▶ **WHAT THE EXERCISE ASKS**
Your task is to copy every line below that contains the word "agent".

++++++

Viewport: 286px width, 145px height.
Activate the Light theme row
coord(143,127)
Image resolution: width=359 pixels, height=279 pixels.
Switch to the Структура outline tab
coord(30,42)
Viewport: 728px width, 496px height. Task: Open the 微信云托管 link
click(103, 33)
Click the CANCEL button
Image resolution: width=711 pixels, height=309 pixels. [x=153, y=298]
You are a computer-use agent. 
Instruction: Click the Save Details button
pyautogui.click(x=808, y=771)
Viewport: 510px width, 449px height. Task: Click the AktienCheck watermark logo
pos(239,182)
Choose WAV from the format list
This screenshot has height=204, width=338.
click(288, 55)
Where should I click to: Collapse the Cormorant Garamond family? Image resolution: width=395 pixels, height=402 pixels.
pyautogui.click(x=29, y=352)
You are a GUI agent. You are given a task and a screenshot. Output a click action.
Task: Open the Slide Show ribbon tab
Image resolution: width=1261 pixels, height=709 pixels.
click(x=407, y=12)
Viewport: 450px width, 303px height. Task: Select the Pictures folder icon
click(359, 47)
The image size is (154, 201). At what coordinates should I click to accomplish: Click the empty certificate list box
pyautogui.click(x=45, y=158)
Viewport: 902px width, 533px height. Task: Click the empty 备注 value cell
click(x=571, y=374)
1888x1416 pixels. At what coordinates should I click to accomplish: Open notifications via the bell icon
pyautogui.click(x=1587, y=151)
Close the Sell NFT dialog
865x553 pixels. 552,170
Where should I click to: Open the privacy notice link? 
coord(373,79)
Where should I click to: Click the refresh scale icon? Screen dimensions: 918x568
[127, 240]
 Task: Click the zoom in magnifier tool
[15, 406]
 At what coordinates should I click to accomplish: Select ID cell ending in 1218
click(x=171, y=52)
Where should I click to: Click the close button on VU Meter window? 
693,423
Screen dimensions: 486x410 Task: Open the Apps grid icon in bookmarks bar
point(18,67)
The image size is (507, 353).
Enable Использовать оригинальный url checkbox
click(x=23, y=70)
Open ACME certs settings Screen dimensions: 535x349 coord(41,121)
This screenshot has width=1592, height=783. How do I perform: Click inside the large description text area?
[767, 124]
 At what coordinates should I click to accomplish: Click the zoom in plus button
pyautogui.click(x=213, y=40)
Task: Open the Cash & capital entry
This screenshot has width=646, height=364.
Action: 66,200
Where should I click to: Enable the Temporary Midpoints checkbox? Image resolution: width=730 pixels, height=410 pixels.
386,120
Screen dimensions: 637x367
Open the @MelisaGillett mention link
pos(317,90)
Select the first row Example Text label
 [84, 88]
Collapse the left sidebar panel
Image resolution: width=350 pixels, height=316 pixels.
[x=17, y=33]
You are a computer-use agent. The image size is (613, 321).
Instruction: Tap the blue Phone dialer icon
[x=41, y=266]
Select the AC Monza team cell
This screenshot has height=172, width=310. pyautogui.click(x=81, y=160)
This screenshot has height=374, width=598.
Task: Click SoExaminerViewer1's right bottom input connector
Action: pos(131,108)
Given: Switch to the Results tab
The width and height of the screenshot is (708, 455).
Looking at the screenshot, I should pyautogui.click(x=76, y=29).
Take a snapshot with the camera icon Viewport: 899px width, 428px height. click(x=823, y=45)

++++++

▶ **RESULT FOR THIS EXERCISE**
You are a computer-use agent. 
You are a GUI agent. You are given a task and a screenshot. Output a click action.
You are a computer-use agent. The image size is (613, 321).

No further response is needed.